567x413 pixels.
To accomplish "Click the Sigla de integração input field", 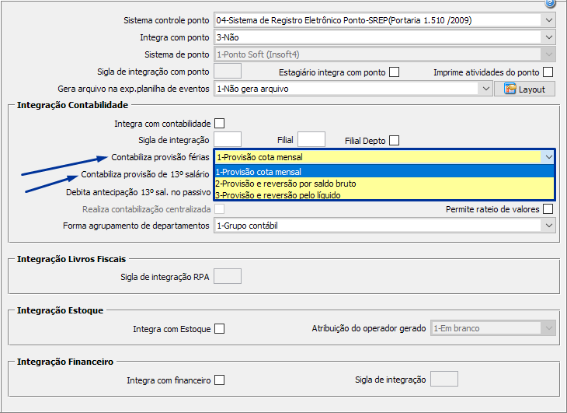I will 227,140.
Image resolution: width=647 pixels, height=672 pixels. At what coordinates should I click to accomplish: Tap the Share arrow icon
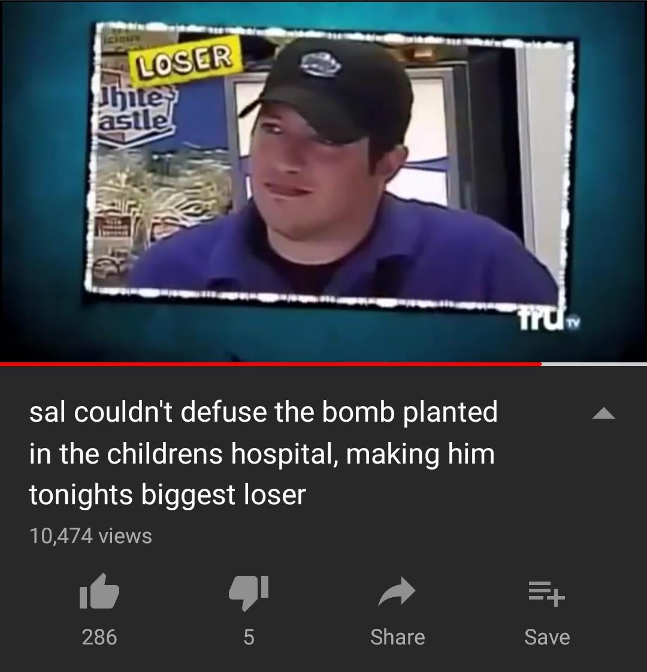397,592
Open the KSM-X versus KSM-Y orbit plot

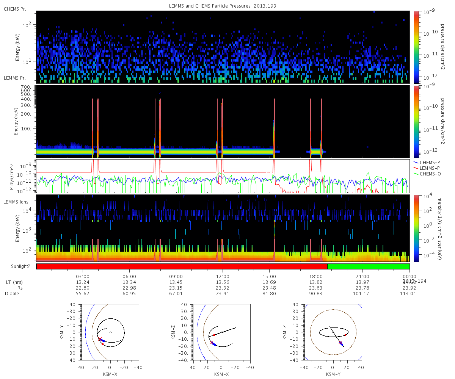pos(110,332)
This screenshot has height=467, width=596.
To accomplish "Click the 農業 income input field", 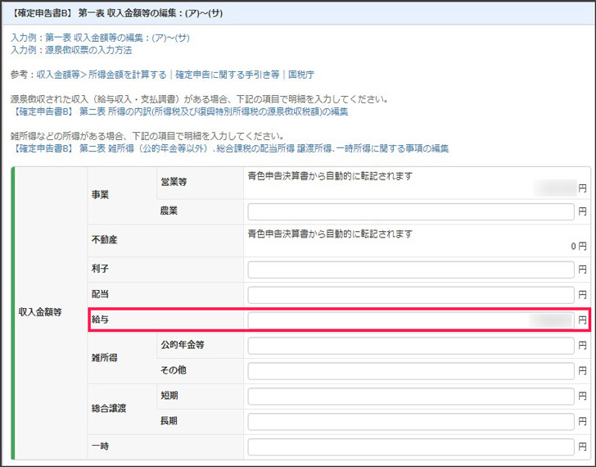I will 411,212.
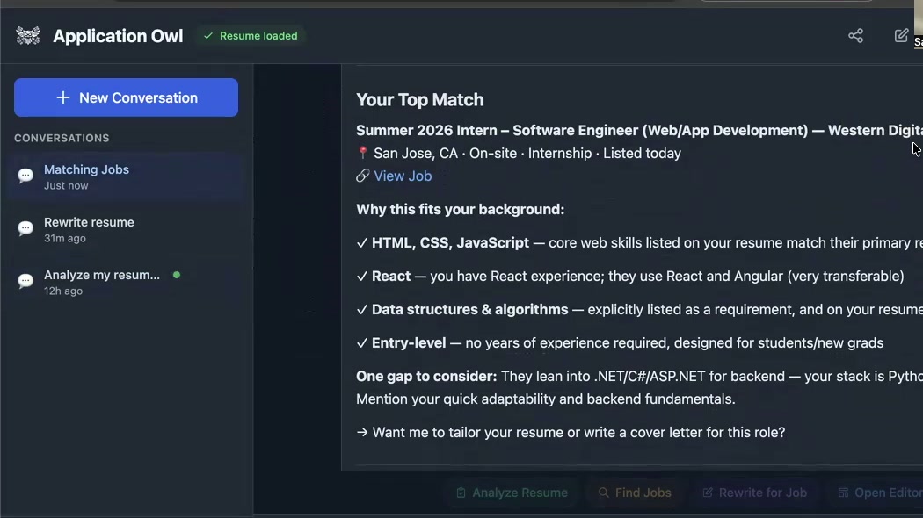Collapse the CONVERSATIONS section
Screen dimensions: 923x518
pos(62,138)
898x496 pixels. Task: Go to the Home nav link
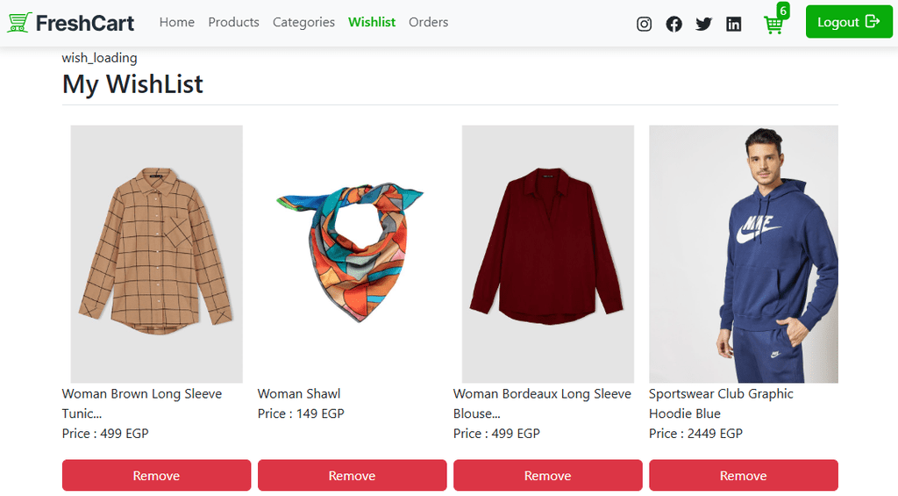177,22
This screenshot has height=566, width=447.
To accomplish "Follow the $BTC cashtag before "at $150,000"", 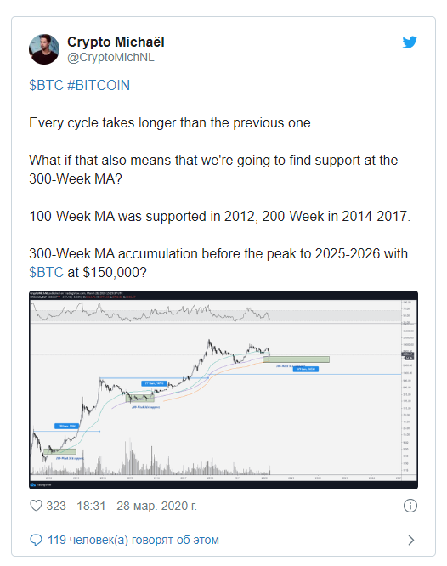I will pyautogui.click(x=46, y=272).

────────────────────

# [What you need to do]
In the records above, find each line with the word "This" and copy it out.

# [Problem solution]
This screenshot has height=467, width=596.
This screenshot has height=566, width=447.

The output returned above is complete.